Records to use section start

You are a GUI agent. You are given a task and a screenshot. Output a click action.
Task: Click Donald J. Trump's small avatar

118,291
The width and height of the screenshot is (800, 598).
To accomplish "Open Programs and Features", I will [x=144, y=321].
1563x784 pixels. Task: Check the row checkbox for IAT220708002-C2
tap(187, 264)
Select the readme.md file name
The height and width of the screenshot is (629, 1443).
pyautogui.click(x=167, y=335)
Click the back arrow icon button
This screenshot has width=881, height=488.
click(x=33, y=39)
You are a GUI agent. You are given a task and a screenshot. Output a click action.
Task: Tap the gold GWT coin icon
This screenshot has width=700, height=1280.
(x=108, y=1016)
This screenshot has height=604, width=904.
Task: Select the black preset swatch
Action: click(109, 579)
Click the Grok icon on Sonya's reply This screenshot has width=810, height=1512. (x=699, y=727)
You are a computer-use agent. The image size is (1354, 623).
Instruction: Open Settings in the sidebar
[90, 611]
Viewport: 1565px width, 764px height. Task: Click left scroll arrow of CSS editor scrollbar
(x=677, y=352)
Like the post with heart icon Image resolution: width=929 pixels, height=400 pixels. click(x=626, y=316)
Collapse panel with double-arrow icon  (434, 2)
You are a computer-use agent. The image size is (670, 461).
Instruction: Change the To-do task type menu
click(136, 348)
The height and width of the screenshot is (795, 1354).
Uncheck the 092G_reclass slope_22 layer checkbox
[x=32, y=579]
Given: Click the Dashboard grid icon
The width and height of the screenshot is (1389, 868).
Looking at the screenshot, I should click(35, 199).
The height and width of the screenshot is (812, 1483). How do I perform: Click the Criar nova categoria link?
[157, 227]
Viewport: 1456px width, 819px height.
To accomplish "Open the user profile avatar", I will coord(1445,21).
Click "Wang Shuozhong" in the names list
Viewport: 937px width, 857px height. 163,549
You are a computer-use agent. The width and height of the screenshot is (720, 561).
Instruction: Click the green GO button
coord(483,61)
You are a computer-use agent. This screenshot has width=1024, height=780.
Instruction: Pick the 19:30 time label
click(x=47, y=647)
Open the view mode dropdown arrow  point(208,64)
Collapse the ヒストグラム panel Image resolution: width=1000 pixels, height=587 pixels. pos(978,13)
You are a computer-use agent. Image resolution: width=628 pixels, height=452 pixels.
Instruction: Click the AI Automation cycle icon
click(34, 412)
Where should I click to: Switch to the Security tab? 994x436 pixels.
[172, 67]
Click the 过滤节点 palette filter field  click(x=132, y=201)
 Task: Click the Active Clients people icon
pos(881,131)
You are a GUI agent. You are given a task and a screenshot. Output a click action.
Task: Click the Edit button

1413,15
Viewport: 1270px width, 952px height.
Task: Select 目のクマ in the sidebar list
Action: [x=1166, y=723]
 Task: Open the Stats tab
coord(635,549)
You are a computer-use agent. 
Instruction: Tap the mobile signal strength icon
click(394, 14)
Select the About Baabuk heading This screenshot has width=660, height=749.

Records to use section end

▶ _Work instructions_
Each and every entry needs to be repeated exactly.

▶ _Final answer_
You are a GUI agent. You are given a task and a screenshot. Output a click action.
Task: Click Donald J. Trump's small avatar

118,291
The width and height of the screenshot is (800, 598).
To accomplish "Open Programs and Features", I will [x=144, y=321].
1563x784 pixels. Task: Check the row checkbox for IAT220708002-C2
tap(187, 264)
Select the readme.md file name
The height and width of the screenshot is (629, 1443).
pyautogui.click(x=167, y=335)
Click the back arrow icon button
This screenshot has width=881, height=488.
click(x=33, y=39)
You are a GUI agent. You are given a task and a screenshot. Output a click action.
Task: Tap the gold GWT coin icon
This screenshot has width=700, height=1280.
(x=108, y=1016)
This screenshot has height=604, width=904.
Task: Select the black preset swatch
Action: click(109, 579)
Click the Grok icon on Sonya's reply This screenshot has width=810, height=1512. (x=699, y=727)
You are a computer-use agent. The image size is (1354, 623).
Instruction: Open Settings in the sidebar
[90, 611]
Viewport: 1565px width, 764px height. Task: Click left scroll arrow of CSS editor scrollbar
(x=677, y=352)
Like the post with heart icon Image resolution: width=929 pixels, height=400 pixels. click(x=626, y=316)
Collapse panel with double-arrow icon  (434, 2)
You are a computer-use agent. The image size is (670, 461).
Instruction: Change the To-do task type menu
click(136, 348)
The height and width of the screenshot is (795, 1354).
Uncheck the 092G_reclass slope_22 layer checkbox
[x=32, y=579]
Given: Click the Dashboard grid icon
The width and height of the screenshot is (1389, 868).
Looking at the screenshot, I should click(35, 199).
The height and width of the screenshot is (812, 1483). How do I perform: Click the Criar nova categoria link?
[157, 227]
Viewport: 1456px width, 819px height.
To accomplish "Open the user profile avatar", I will coord(1445,21).
Click "Wang Shuozhong" in the names list
Viewport: 937px width, 857px height. 163,549
You are a computer-use agent. The width and height of the screenshot is (720, 561).
Instruction: Click the green GO button
coord(483,61)
You are a computer-use agent. This screenshot has width=1024, height=780.
Instruction: Pick the 19:30 time label
click(x=47, y=647)
Open the view mode dropdown arrow  point(208,64)
Collapse the ヒストグラム panel Image resolution: width=1000 pixels, height=587 pixels. pos(978,13)
You are a computer-use agent. Image resolution: width=628 pixels, height=452 pixels.
Instruction: Click the AI Automation cycle icon
click(34, 412)
Where should I click to: Switch to the Security tab? 994x436 pixels.
[172, 67]
Click the 过滤节点 palette filter field  click(x=132, y=201)
 Task: Click the Active Clients people icon
pos(881,131)
You are a GUI agent. You are given a task and a screenshot. Output a click action.
Task: Click the Edit button

1413,15
Viewport: 1270px width, 952px height.
Task: Select 目のクマ in the sidebar list
Action: [x=1166, y=723]
 Task: Open the Stats tab
coord(635,549)
You are a computer-use agent. 
Instruction: Tap the mobile signal strength icon
click(394, 14)
Select the About Baabuk heading This screenshot has width=660, height=749.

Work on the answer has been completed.